Pourtant, fin 2000, la désillusion est totale . A ce jour, guère plus de 1400 CTE ont été signés par les agriculteurs et environ 2000 ont reçu un avis favorable des commissions départementales d'orientation de l'agriculture (CDOA).

Le reliquat des crédits du budget 2000 devrait être reporté sur le budget 2001 qui enregistre donc une baisse des crédits alloués au fonds de financement des CTE passant de 950 millions de francs en 2000 à 400 millions en 2001. Cette mesure est présentée dans le projet de loi de finances comme une " adaptation de la dotation au rythme de montée en puissance du dispositif et de son impact sur le niveau des dépenses correspondantes ". Votre rapporteur spécial s'interroge sur la nature de cette adaptation : s'agit-il d'un simple contre-temps dans la montée en puissance du dispositif ou d'une véritable remise en cause de ce dispositif ? Votre rapporteur spécial ne peut que constater, au vu de cette réalité budgétaire, l'échec cuisant de la mise en place de ces CTE quasi " mort-nés ".

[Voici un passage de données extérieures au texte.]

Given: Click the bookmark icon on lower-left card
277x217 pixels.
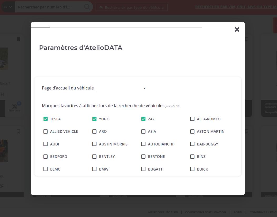Looking at the screenshot, I should tap(18, 131).
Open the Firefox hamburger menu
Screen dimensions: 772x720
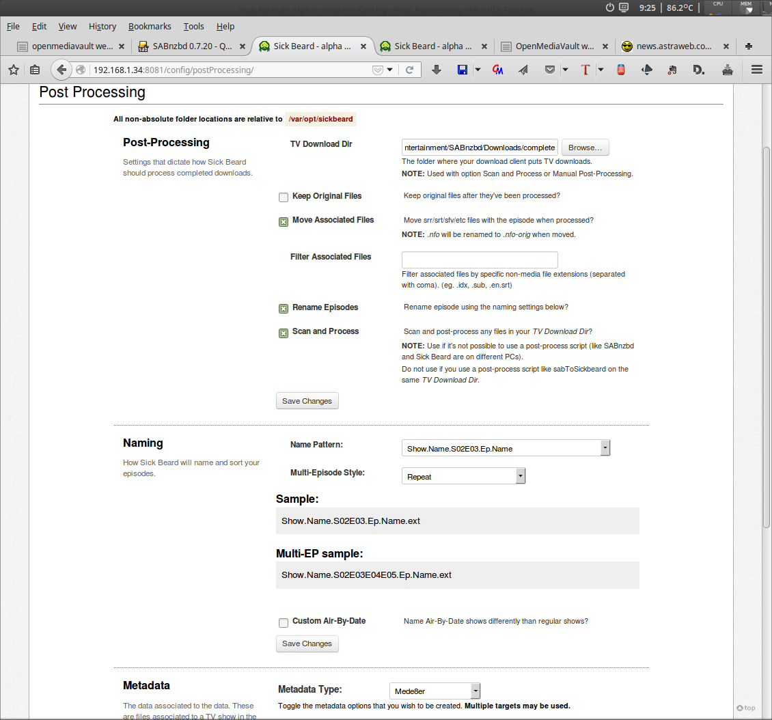pyautogui.click(x=756, y=70)
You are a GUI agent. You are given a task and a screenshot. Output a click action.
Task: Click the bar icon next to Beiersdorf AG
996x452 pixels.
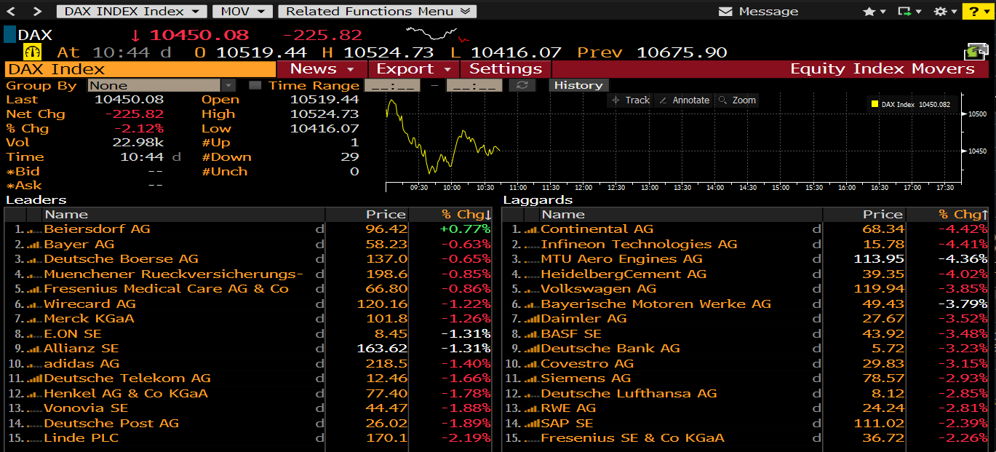34,229
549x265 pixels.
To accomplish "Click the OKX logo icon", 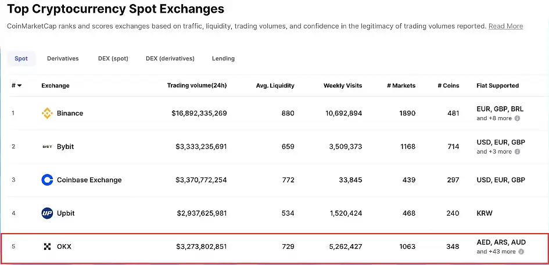I will coord(48,246).
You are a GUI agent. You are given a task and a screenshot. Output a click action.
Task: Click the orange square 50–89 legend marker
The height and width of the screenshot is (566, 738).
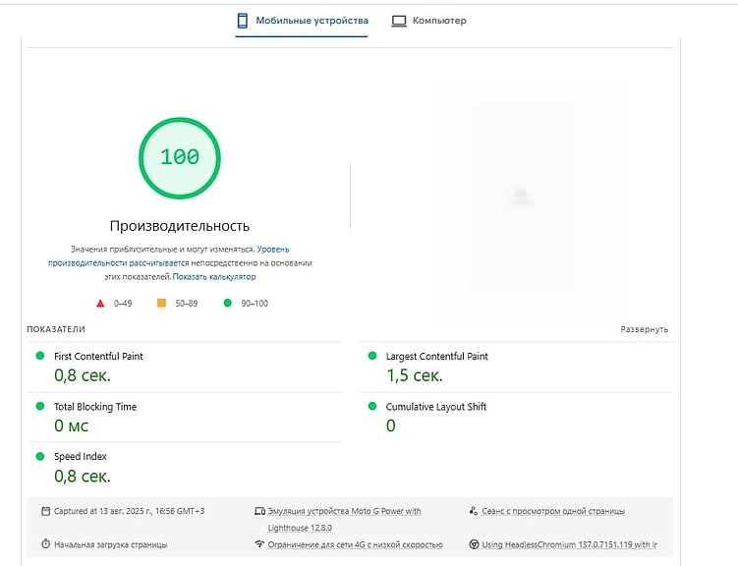(162, 304)
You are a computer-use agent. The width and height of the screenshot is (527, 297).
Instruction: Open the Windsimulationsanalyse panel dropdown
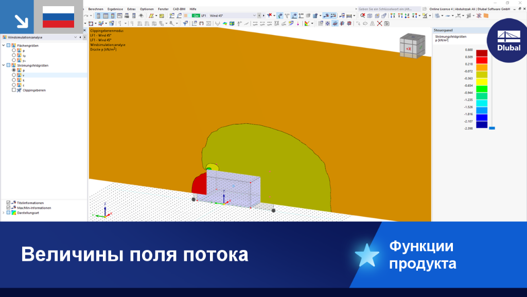click(75, 37)
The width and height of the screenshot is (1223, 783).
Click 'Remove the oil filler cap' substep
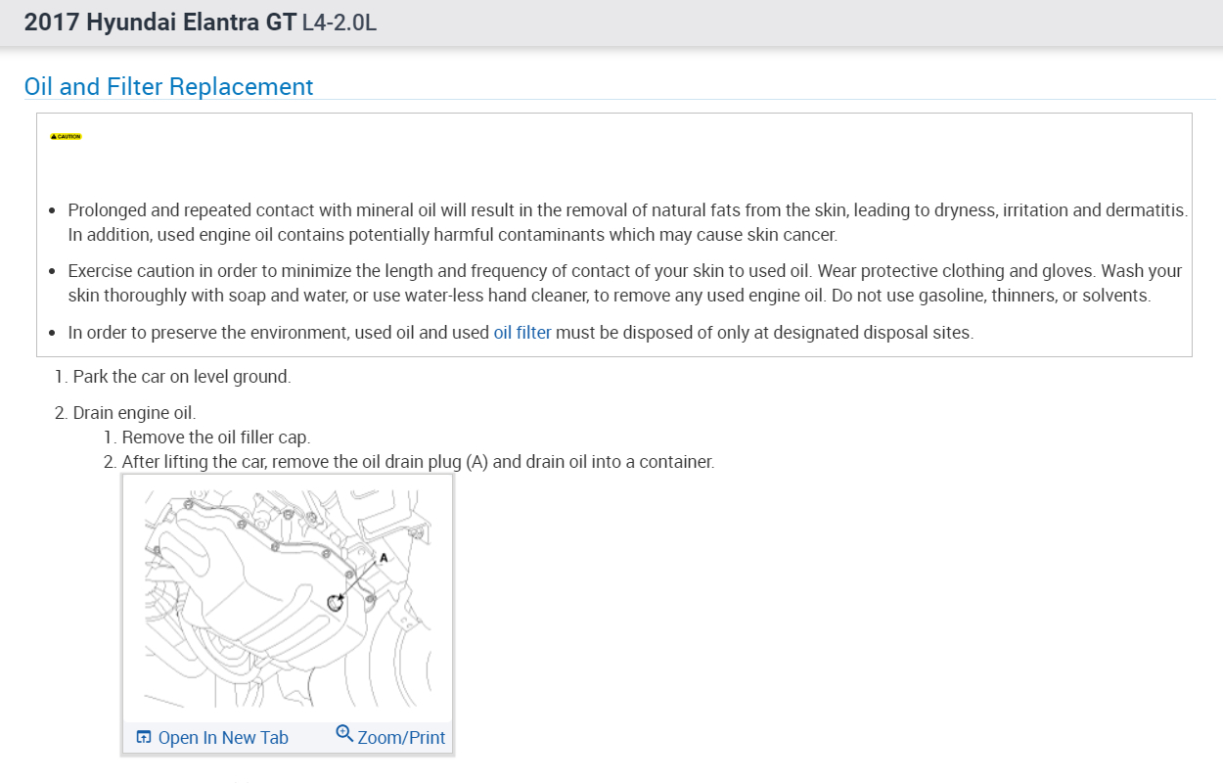click(x=215, y=438)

1. Les raisons d'un échec :

Les raisons qui expliquent cet échec patent sont multiples. Il s'agit avant tout d'un dispositif complexe et peu lisible. La procédure administrative accompagnant la conclusion d'un CTE est en effet jugée rebutante par de nombreux agriculteurs.

a) La complexité administrative du dispositif

Les agriculteurs qui souhaitent signer avec le préfet un CTE doivent constituer un dossier de demande. Celui-ci doit comprendre principalement un diagnostic d'exploitation, un projet global, en cohérence avec les démarches collectives existantes, et un projet de contrat détaillant les engagements de l'exploitant et les aides financières envisagées en contrepartie. Ils déposent ensuite leur dossier de demande auprès de la Direction départementale de l'agriculture et de la forêt qui est chargée de son instruction. La section spécialisée de la Commission départementale d'orientation de l'agriculture examine et donne son avis sur le projet qui lui est soumis. Le préfet prend ensuite la décision d'agréer le projet. Le contrat définitif est établi et signé par l'agriculteur et le préfet du département.

La complexité et l'illisibilité de la réglementation sur les CTE ont rendu l'outil hermétique. Les départements ont dû entreprendre un travail colossal, procédant, dans un premier temps, au décodage de la législation, pour ensuite élaborer des contrats types et rédiger les cahiers des charges. Il a été souvent reproché à l'administration locale d'être trop pointilleuse. Nombre d'organismes instructeurs soulignent également l'importance du travail à fournir en amont de la conclusion du contrat par l'agriculteur.